This question has been on the minds of the 13-member panel which has been looking at what form the fourth publicly funded university should take.
And on Tuesday Minister of State for Education Lui Tuck Yew who heads the panel revealed some of the answers that his team had come up with so far.
He confirmed that the fourth university, which will be set up in a few years, will not be an add-on campus to an existing university. It will be an independent, medium-sized university taking in between 2,500 and 3,000 students a year.
As a new institution, it will be easier for the university to break out of the mould and offer a different approach in teaching its undergraduates, explained Rear-Admiral (NS) Lui.
As he sketched the rough outline for the the fourth university, he said what had preoccupied the panel members was the 'shape and needs' of the economy in the years to come and how to produce graduates who would thrive in the new economy and add value to Singapore's economy.
The panel had visited several leading institutions in Europe and the United States, including Stanford University's Institute of Design, and came away convinced that innovative thinking is best encouraged when strong multidisciplinary groups of students come together to explore the intersection of their different points of view.
With this in mind, the panel's suggestion is for the new university to abandon the traditional rigid boundaries around disciplines, but to integrate various areas of study.
Its engineering students, for example, could study design thinking and principles to help them come up with products attuned to users' needs. Learning the business aspects of engineering will help them develop strong project management and entrepreneurial skills.
The new university should also provide multiple opportunities to its students to go on internships and attachments.
Such opportunities blur the lines between the classroom and the workplace, with the goal not only to help the companies but also to train the next generation of business leaders and designers.
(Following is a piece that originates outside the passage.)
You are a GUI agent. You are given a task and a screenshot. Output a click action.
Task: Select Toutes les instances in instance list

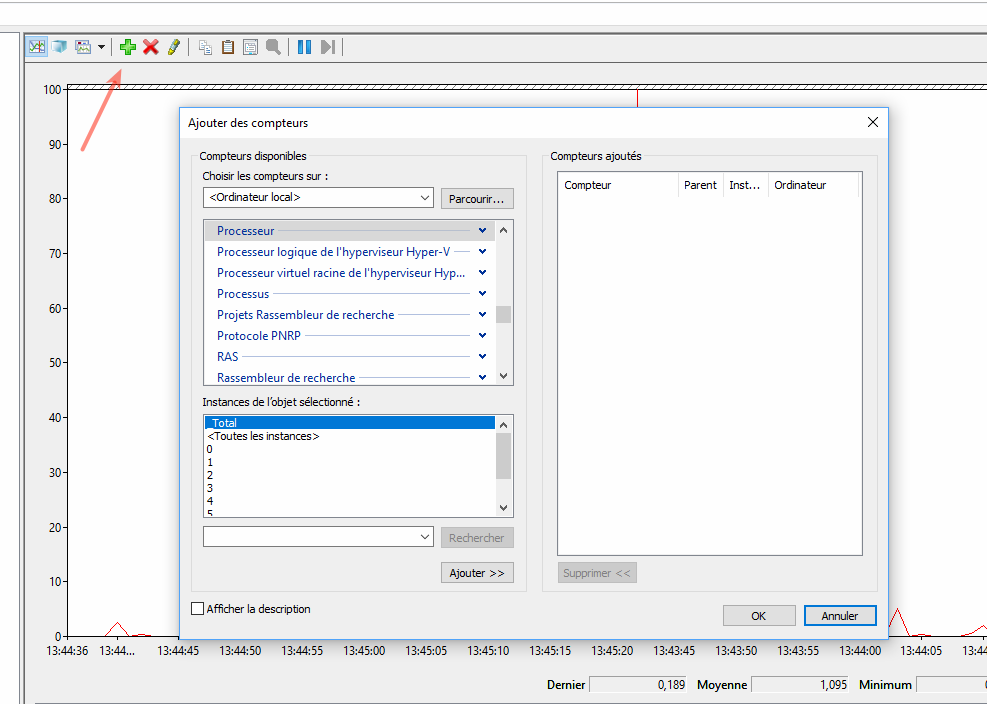(x=263, y=437)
Mr Lui's team also wants entrepreneurship to be part of the core curriculum, but it need not be taught through a course within the confines of a classroom. Instead the university can offer its students the flexibility to disrupt their studies for a year or two to start up their own business.
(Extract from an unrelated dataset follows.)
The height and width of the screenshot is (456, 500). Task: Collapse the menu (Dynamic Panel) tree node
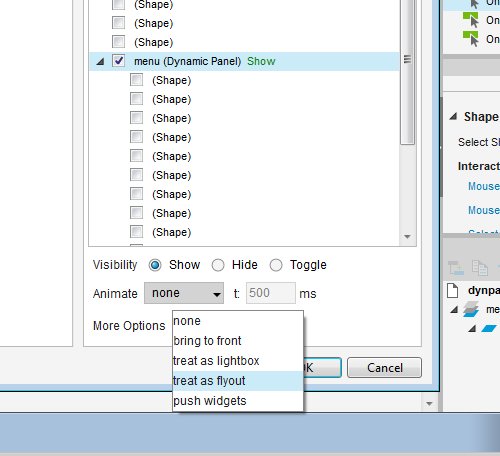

The committee had come into being after Prime Minister Lee Hsien Loong announced in August last year that more university places - for up to 30 per cent of each Primary 1 cohort - will be provided by 2015.
Since then, it had consulted widely with industry leaders, parents and students and looked at possible models and approaches to university education in other parts of the world.
But up till Tuesday, it had kept mum about what form the fourth university would take.
Rear-Admiral (NS) Lui explained why his team had decided against setting up campuses affiliated to the existing universities, a suggestion that had been thrown up by some, including ex-Cabinet minister Dr Tony Tan, who is adviser to the committee.
He said setting up a new university that is independent of the our existing universities, 'offers the best chance of creating an institution that will develop its own unique identity, character and model of education'.
For example, the existing universities have been trying to launch interdisciplinary programmes that aim to bridge the divide between faculties.
However pre-existing conditions such as organisational structure and culture, budgeting and manpower allocation have limited the extent of such programmes.
This year, the three universities will offer a total of 14,700 first-year places, catering to 25 per cent of the cohort, an increase from the 23.5 per cent participation rate last year.
When the fourth university is set up, Singapore's university landscape will include two large universities, NUS and NTU, two mid-sized universities and a number of foreign institutions offering niche degree programmes with the polytechnics.
Part-time degree programmes offered through the local universities as well as SIM University will also be available.